— BEGIN Source passage —
Sliding Window Patterns
Sliding Window Patterns
Sliding window Technique(SWT) is basically finding subarrays of an array given the that they satisfy a particular condition. Now, majority of SWT problems are on arrays and strings, both itrable objects, the idea is to iterate through the given object using a sliding sub-array of either given length of variable length. This technique comes under Dynamic Programming since we solve this by maintaining a subset of items as our window and resizing and moving that window within the larger array/string until we find a solution.
There are two type of Sliding Window Problems -
- Window size is fixed and sub-array satisfy some condition.
- Window size is unknown and we need to find sub-array which satisfies some condition.
Problem Statement
Let us look at a sample problem which comes under SWT Type I.
— END Source passage —
— BEGIN Extracted entries —
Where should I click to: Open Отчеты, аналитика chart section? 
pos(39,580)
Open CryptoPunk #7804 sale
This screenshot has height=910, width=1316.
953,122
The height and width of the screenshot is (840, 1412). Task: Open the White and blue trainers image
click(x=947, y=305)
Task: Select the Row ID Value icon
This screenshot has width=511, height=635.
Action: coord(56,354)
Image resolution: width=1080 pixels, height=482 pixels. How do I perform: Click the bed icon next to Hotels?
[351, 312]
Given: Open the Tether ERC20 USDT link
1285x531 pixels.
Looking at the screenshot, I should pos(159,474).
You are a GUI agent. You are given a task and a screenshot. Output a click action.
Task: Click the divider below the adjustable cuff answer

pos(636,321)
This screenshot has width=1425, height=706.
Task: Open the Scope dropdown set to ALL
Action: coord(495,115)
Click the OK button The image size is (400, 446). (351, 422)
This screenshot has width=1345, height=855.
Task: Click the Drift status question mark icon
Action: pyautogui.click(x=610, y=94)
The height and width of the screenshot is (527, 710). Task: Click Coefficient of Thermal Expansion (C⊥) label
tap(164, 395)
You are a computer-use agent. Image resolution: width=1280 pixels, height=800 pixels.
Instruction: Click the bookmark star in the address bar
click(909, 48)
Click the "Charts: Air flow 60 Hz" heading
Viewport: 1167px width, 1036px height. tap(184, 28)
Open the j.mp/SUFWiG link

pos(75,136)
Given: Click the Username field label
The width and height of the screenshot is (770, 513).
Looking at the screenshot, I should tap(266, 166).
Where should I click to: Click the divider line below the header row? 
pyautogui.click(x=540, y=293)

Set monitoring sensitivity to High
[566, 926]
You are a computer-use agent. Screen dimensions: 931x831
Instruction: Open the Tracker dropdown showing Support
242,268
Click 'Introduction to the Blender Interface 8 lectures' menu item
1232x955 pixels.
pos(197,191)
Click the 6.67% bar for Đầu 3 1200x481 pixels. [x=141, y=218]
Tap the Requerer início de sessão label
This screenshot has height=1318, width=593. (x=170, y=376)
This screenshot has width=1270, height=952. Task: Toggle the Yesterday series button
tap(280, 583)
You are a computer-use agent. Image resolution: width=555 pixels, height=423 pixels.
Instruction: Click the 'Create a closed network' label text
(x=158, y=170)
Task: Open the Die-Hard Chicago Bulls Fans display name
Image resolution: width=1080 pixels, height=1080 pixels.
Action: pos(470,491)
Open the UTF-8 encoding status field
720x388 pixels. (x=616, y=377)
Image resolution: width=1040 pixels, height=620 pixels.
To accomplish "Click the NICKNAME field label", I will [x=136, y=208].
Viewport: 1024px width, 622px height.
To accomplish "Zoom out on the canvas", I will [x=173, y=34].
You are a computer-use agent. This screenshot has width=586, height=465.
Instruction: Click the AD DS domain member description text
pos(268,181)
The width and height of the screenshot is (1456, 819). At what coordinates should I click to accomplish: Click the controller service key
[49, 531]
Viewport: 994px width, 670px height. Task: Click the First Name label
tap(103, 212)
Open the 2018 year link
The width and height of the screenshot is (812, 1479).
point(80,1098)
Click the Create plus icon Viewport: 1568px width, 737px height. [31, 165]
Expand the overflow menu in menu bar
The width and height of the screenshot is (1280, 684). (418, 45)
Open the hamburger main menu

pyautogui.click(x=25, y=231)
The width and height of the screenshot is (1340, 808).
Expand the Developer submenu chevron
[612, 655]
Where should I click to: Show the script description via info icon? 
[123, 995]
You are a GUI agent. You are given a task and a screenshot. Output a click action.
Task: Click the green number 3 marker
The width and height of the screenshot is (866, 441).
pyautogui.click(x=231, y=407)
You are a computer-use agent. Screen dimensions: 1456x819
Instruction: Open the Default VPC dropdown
— END Extracted entries —
## Given exercise 1
In the rows, repeat the lines from the one containing "Image resolution: width=1040" through the one containing "pos(268,181)".
## Given exercise 2
Go on with the text about the sliding window technique, starting after its last sentence.
The sliding window text and the rows are unrelated to each other.

## Exercise result 1
Image resolution: width=1040 pixels, height=620 pixels.
To accomplish "Click the NICKNAME field label", I will [x=136, y=208].
Viewport: 1024px width, 622px height.
To accomplish "Zoom out on the canvas", I will [x=173, y=34].
You are a computer-use agent. This screenshot has width=586, height=465.
Instruction: Click the AD DS domain member description text
pos(268,181)

## Exercise result 2
Given an array, find the average of all subarrays of ‘K’ contiguous elements in it.
Let’s take K = 3 then the idea is SWT visually is,
Brute Force
The simple brute force approach for the given problem is:
- Calculate all possible subarrays with k elements using two for loops.
- The inner for loop goes over k contigous arrays.
- Time complexity: O(N*K):
- Space complexity: O(N) for creating extra list.
Code for Brute Force Approach
def average_of_k_subarray(k, arr):
result = []
for i in range(len(arr)-k+1):
total = 0
for j in range(i, i+k):
total += arr[j]
result.append(total/k)
return result
In case of brute force one thing to notice here is that when we are sliding over the array we are repeatedly calculating sum of k elements all over. We can definitely optimize that. Let us see how.
Sliding Window
Finally we come down to the actual algorithm. As we discussed we make use of previously summed elements,
General Algorithm for SWT is -
- Iterate over the array
- Slide the window forward and calculate the sum of the new position of the sliding window.
- Subtract the element going out of the sliding window, i.e., subtract the first element of the window.
- Add the new element getting included in the sliding window, i.e., the element coming right after the end of the window.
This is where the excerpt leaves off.